→ **Directions for this task**
Every line in the records below between the one holding "Wolters (588, 1077)" and the one holding "پیغام شما (690, 1162)", inclusive, is to be set down exactly; all other lines are to be left out.

(Collected data)
* * * * * * *
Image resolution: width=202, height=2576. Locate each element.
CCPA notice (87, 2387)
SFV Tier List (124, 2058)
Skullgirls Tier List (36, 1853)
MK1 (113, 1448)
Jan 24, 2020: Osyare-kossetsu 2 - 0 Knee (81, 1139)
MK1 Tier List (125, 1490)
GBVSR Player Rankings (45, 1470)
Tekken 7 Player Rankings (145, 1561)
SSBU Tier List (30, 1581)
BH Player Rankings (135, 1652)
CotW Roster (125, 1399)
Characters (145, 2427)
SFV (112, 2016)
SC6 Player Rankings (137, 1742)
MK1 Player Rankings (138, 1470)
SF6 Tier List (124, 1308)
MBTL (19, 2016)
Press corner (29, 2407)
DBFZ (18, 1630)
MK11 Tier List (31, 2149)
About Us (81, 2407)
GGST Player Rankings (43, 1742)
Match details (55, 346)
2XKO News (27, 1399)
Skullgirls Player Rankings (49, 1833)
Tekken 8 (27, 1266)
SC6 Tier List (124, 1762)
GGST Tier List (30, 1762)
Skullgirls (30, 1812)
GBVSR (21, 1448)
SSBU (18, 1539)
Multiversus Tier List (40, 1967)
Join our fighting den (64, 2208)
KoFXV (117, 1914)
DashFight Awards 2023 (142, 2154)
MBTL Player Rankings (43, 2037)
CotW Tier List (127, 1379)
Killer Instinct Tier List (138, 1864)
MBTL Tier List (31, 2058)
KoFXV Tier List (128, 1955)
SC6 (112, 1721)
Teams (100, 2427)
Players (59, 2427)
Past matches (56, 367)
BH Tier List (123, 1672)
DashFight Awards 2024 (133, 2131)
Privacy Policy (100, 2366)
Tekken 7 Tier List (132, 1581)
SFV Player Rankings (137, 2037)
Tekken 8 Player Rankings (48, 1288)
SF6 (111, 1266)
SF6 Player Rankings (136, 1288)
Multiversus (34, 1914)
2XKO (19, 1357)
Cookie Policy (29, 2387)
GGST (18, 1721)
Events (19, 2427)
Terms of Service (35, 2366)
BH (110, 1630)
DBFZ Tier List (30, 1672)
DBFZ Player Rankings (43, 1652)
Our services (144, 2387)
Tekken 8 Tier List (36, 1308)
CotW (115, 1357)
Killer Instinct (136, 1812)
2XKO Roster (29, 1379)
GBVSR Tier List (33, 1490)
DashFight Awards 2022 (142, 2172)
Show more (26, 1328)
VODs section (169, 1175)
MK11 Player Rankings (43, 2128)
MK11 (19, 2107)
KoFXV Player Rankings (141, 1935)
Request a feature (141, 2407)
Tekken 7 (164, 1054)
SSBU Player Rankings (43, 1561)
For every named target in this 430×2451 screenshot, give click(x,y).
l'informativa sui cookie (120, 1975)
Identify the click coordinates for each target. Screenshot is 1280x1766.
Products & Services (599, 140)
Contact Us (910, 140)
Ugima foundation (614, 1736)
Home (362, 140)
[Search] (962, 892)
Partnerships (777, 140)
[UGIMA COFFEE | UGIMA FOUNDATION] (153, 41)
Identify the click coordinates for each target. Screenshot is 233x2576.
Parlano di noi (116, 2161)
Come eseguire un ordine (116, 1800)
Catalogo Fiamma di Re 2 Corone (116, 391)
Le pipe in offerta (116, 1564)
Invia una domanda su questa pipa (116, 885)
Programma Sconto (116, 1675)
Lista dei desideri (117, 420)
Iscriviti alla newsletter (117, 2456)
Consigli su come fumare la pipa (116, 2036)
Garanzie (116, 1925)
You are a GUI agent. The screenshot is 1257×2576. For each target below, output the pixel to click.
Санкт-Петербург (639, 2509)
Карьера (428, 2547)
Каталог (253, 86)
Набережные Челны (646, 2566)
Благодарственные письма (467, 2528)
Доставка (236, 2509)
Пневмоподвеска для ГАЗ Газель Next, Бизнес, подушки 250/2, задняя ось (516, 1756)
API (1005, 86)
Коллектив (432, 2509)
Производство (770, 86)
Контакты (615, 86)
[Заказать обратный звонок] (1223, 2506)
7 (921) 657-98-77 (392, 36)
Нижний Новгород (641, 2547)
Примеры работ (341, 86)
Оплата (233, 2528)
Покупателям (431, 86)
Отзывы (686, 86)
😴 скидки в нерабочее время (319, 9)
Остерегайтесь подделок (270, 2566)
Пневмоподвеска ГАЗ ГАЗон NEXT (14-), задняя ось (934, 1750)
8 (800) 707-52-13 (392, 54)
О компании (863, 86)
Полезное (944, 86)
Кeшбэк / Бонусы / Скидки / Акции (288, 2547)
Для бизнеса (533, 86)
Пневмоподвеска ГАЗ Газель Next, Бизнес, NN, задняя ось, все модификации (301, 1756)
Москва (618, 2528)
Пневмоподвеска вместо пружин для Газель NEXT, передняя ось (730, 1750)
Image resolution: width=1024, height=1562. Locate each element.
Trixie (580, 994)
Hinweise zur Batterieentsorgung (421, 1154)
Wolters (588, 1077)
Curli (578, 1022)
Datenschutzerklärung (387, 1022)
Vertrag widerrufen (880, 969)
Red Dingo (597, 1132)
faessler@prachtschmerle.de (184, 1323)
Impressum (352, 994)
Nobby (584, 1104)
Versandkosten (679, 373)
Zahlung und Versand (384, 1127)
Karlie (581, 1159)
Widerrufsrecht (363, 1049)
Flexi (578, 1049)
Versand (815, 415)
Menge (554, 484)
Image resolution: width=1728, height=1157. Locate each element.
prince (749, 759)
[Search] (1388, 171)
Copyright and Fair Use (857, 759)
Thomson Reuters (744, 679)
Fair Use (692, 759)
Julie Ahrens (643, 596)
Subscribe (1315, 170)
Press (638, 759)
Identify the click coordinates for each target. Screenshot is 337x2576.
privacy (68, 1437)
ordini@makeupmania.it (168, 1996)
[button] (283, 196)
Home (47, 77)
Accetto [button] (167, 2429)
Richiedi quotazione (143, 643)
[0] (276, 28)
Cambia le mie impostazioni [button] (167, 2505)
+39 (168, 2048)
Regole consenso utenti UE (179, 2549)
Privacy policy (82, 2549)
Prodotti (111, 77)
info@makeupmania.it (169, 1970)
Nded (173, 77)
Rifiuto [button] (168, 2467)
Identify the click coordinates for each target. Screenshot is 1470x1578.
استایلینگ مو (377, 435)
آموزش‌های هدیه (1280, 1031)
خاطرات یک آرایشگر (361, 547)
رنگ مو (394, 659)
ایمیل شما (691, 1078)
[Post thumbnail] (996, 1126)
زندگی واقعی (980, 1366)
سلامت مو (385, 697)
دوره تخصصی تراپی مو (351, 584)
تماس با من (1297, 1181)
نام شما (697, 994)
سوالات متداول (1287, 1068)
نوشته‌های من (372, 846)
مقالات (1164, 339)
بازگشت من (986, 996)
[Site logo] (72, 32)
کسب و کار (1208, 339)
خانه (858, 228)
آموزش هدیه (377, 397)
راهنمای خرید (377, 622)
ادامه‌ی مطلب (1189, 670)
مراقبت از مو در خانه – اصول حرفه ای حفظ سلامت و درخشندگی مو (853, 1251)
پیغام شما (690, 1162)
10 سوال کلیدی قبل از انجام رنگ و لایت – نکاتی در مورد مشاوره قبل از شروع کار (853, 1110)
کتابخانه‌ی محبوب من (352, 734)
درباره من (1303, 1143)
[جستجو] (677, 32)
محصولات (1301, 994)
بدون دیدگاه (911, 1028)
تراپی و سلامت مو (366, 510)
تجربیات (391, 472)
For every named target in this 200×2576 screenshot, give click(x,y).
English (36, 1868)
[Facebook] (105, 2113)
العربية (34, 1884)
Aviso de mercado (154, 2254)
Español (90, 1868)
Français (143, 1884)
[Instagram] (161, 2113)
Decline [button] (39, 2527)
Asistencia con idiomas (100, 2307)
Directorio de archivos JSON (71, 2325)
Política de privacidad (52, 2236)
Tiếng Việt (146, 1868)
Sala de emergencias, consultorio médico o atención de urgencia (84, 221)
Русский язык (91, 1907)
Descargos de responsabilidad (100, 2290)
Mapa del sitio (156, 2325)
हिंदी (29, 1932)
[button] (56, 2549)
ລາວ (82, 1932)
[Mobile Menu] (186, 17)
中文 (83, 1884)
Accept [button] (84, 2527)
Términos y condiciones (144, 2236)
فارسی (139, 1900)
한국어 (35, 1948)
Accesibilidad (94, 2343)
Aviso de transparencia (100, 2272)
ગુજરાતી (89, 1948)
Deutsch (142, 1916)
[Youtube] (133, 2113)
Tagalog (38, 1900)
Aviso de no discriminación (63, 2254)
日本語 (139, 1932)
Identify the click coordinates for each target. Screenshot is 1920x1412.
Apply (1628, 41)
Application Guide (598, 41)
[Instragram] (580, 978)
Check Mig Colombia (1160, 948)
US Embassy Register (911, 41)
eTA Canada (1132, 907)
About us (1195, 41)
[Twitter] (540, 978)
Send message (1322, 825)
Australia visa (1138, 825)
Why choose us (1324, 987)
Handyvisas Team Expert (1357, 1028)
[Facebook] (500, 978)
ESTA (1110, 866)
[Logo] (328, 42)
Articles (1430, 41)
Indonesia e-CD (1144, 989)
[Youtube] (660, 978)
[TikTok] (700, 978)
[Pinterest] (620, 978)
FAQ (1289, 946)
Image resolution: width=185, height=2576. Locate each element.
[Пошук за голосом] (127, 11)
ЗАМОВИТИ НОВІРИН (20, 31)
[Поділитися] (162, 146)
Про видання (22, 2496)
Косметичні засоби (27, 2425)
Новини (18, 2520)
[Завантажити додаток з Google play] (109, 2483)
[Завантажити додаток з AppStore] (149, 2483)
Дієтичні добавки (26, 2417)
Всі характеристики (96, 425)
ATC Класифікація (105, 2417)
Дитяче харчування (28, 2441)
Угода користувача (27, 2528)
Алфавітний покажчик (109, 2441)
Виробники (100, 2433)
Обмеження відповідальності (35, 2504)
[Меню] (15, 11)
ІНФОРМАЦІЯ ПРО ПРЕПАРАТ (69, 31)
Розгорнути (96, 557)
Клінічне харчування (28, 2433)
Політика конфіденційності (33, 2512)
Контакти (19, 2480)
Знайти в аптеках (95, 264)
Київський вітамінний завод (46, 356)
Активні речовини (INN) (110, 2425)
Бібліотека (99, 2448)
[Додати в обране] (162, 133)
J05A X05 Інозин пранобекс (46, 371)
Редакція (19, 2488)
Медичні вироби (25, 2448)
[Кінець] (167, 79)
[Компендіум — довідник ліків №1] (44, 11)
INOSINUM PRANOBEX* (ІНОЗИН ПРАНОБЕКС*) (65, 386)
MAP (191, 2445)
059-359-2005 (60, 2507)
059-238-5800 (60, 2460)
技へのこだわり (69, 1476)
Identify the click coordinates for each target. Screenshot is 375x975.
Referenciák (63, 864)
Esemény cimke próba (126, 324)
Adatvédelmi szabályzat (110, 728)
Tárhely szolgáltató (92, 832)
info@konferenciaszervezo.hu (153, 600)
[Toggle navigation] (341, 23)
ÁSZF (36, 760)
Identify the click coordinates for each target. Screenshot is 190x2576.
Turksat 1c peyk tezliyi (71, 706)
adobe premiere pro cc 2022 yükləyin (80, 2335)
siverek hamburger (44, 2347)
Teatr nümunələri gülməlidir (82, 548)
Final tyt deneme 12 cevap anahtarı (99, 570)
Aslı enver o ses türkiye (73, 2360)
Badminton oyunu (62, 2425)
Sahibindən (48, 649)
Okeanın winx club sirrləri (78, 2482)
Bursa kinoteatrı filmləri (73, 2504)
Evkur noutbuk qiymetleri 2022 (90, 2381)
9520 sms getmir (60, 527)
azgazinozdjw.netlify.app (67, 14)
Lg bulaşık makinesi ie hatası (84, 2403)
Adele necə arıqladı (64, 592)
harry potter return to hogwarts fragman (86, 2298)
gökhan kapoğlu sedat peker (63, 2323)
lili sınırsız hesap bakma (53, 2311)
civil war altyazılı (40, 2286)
* * * * * * *
→ **Finished exercise**
Wolters (588, 1077)
Curli (578, 1022)
Datenschutzerklärung (387, 1022)
Vertrag widerrufen (880, 969)
Red Dingo (597, 1132)
faessler@prachtschmerle.de (184, 1323)
Impressum (352, 994)
Nobby (584, 1104)
Versandkosten (679, 373)
Zahlung und Versand (384, 1127)
Karlie (581, 1159)
Widerrufsrecht (363, 1049)
Flexi (578, 1049)
Versand (815, 415)
Menge (554, 484)
Image resolution: width=1728, height=1157. Locate each element.
prince (749, 759)
[Search] (1388, 171)
Copyright and Fair Use (857, 759)
Thomson Reuters (744, 679)
Fair Use (692, 759)
Julie Ahrens (643, 596)
Subscribe (1315, 170)
Press (638, 759)
Identify the click coordinates for each target. Screenshot is 337x2576.
privacy (68, 1437)
ordini@makeupmania.it (168, 1996)
[button] (283, 196)
Home (47, 77)
Accetto [button] (167, 2429)
Richiedi quotazione (143, 643)
[0] (276, 28)
Cambia le mie impostazioni [button] (167, 2505)
+39 (168, 2048)
Regole consenso utenti UE (179, 2549)
Privacy policy (82, 2549)
Prodotti (111, 77)
info@makeupmania.it (169, 1970)
Nded (173, 77)
Rifiuto [button] (168, 2467)
Identify the click coordinates for each target. Screenshot is 1470x1578.
استایلینگ مو (377, 435)
آموزش‌های هدیه (1280, 1031)
خاطرات یک آرایشگر (361, 547)
رنگ مو (394, 659)
ایمیل شما (691, 1078)
[Post thumbnail] (996, 1126)
زندگی واقعی (980, 1366)
سلامت مو (385, 697)
دوره تخصصی تراپی مو (351, 584)
تماس با من (1297, 1181)
نام شما (697, 994)
سوالات متداول (1287, 1068)
نوشته‌های من (372, 846)
مقالات (1164, 339)
بازگشت من (986, 996)
[Site logo] (72, 32)
کسب و کار (1208, 339)
خانه (858, 228)
آموزش هدیه (377, 397)
راهنمای خرید (377, 622)
ادامه‌ی مطلب (1189, 670)
مراقبت از مو در خانه – اصول حرفه ای حفظ سلامت و درخشندگی مو (853, 1251)
پیغام شما (690, 1162)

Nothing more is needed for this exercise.